Pesan terpenting sajian ini kepada para konselor, para guru dan lebih-lebih kepala sekolah adalah agar dengan segera melaksanakan program komplementer (pengganti) MPLS dan lain-lain. Dua kegiatan sangat potensial adalah layanan bimbingan dan konseling klasikal dalam bentuk percakapan, perkenalan, permainan, dan komunikasi verbal dan non-vernal antar peserta didik.
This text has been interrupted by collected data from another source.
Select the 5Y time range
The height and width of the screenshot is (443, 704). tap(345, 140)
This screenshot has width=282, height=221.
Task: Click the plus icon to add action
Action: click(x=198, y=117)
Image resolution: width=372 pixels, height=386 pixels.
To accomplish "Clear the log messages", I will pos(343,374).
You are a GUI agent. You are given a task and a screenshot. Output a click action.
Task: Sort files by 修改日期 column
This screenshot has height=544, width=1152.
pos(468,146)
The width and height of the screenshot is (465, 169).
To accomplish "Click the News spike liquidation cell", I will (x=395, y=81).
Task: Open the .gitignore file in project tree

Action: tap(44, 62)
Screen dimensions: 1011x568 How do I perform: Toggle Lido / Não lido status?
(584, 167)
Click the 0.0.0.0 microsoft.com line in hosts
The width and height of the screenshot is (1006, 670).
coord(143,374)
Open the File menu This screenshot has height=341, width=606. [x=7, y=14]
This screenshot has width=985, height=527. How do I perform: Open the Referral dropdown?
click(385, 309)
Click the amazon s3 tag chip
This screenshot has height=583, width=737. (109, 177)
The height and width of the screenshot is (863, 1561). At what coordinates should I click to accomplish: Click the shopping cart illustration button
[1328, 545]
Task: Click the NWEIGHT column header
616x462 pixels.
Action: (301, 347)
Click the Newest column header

Semuanya harus dilaksanakan dalam format tatap-muka, dengan tetap memperhatikan protokol kesehatan.
Model pembelajaran sosial (Joyce, Weil and Calhoun, 2011) seperti mitra belajar (partners in learning), penyelidikan kelompok (group investigation), bermain peran (role playing) dan kajian jurisprudensial (jurisprudential inquiry), bisa dicobakan, bila perlu menjadi semacam penelitian tindakan kolaboratif para guru. Walaupun buku model pembelajaran ini sudah lama beredar dan bahkan diterjemahkan ke dalam Bahasa Indonesia, ternyata masih belum banyak dicoba untuk diterapkan.
Terakhir, mohon dengan sangat para guru bimbingan dan konseling untuk mencolek rekan-rekan guru PJOK. Pesankan kepada mereka untuk meningkatkan pembelajaran cabang olahraga beregu, yang bisa dimainkan secara massal, yang mendorong semua siswa berinteraksi, bekerjasama, bersaing secara sportif, persisten atau gigih dan ulet dalam bertanding dan berlomba, dan tentu saja menikmati kegembiraan persahabatan, persaudaraan dan kehidupan bersama.
Tidak ada yang lebih menggembirakan bagi seorang guru bimbingan dan konseling sekolah, dan pastinya juga semua tenaga pendidik dan kependidikan sekolah atau madrasah, kecuali melihat kembalinya kemesraan sosial, antusiasme pelajar, dan persistensi siswa, serta kultur adiluhung sekolah, yang berarti juga kembalinya kesiapan fisik, kesiapan akademik, kesiapan psikologis, dan kesiapan teknis para siswa mengikuti pembelajaran luring. Semoga pula ada kesempatan bagi saya untuk menuntaskan applied micro-research ini. Sekian.